The Federal Bureau of Investigation (FBI) would like IT services providers and their customers to share their malware with them. As part of its ongoing efforts to combat cybercriminals, the FBI has developed a massive database of malware that it uses to identify and keep track of the individuals and organizations that create malware.
Speaking at a DatacenterDynamics Enterprise conference in New York this week, Timothy O’Brien, a supervisory special agent for the FBI who leads a task force dedicated to combating cyberespionage, says the FBI now has six different task forces in place to help combat various types of cybercrime.
In return for sharing malware with any of those units, the FBI will share any of the information it might already have on how that malware behaves. That information can then be used to better remediate a security breach. For example, O’Brien notes that many forms of malware tend to distribute a lot of files in various places. Armed with the malware patterns identified by the FBI, IT services providers can do a better job removing all those files.
Overall O’Brien notes that the FBI is now in a much better position to investigate and apprehend cybercriminals. Many cybercriminals operate in bases from overseas, and the FBI has stepped up its presence in countries around the world to work with local law enforcement officials to apprehend cybercriminals. The malware the FBI collects becomes part of a much larger body of evidence used to prosecute those criminals.

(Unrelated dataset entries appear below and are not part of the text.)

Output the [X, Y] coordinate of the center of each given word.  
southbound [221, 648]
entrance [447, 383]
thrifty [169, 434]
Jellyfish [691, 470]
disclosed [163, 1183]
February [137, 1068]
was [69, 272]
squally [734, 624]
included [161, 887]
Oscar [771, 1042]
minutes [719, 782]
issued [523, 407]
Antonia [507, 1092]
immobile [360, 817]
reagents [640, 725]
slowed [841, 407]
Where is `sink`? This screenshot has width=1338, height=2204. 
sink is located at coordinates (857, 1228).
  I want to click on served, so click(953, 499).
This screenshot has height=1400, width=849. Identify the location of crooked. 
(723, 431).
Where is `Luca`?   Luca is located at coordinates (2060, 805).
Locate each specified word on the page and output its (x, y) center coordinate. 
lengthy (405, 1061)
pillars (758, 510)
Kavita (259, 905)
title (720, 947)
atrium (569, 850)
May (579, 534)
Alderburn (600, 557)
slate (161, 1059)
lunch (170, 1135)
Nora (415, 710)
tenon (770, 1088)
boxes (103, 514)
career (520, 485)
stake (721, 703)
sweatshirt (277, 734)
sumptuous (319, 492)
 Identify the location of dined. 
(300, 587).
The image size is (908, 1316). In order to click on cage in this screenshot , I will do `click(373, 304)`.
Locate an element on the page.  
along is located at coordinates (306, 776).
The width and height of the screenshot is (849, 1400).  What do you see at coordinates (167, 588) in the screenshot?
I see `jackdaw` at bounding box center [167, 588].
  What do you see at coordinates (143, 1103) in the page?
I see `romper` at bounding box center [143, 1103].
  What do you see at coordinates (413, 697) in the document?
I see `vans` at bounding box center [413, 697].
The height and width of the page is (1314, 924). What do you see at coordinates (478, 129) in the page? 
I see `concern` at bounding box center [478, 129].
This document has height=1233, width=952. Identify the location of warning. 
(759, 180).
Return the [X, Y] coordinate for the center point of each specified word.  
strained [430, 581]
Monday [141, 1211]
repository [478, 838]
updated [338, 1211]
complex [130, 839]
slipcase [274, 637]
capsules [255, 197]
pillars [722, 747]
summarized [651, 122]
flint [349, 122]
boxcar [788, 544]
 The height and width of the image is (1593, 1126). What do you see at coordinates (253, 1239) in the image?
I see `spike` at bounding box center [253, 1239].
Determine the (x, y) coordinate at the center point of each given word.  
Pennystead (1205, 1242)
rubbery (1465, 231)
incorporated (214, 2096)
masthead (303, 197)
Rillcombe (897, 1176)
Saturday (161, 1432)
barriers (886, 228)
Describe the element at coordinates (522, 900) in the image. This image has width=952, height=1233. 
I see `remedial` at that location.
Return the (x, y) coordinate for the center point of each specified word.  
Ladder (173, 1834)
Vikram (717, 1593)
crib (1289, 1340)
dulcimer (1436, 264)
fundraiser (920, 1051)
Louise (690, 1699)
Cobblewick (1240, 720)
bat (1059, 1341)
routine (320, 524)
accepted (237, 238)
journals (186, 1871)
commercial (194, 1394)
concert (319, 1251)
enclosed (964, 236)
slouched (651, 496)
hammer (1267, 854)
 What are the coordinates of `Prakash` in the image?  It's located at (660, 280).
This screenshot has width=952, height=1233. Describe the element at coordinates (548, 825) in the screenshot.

In general, O’Brien says the FBI is now keeping taps on more than 900 criminal forums it has identified on the so-called Dark Web. That number is up from 12 in 2002. O’Brien also notes that there are now more than 1.25 million Internet monikers to keep track of that use more than 25 different languages to communicate. The FBI, adds O’Brien, has identified 50 classes of criminals participating in these forums, ranging from peddlers of child pornography to cybercriminals selling various types of malware.
Following the information trail
In addition to trying to catch cybercriminals, the FBI also shares malware information with the National Security Agency (NSA), which defines best practices for maintaining cyber security, and the Community Emergency Response Teams (CERT) organized by the Federal Emergency Management Agency (FEMA) that operates within the Department of Homeland Security. The latter agency is chartered with helping organizations respond to any actual cybercrime.
O’Brien says that ideally the FBI likes to be able to monitor a compromised server as part of its efforts to better understand how cybercriminals operate and who is ultimately behind these attacks. As part of that effort, O’Brien says the FBI has developed a “splicer” tool that it uses to reassemble streams of data that compromised systems are sending out to a remote server to better identify exactly what data is being stolen.
Organizations need to change their approach
Obviously, the FBI isn’t necessarily chartered with preventing malware attacks from being launched by individuals and organizations based outside the U.S. But it does have a clear mandate to help prosecute cybercriminals wherever they are.
All too often, though, organizations are reluctant to share not only how their IT systems were compromised, but sometimes even to admit that it occurred. While there are all kinds of legal and vendor reputation issues for why that occurs, all that winds up doing in the absence of any form of punishment is creating a business environment in which cybercriminal activity will continue to flourish.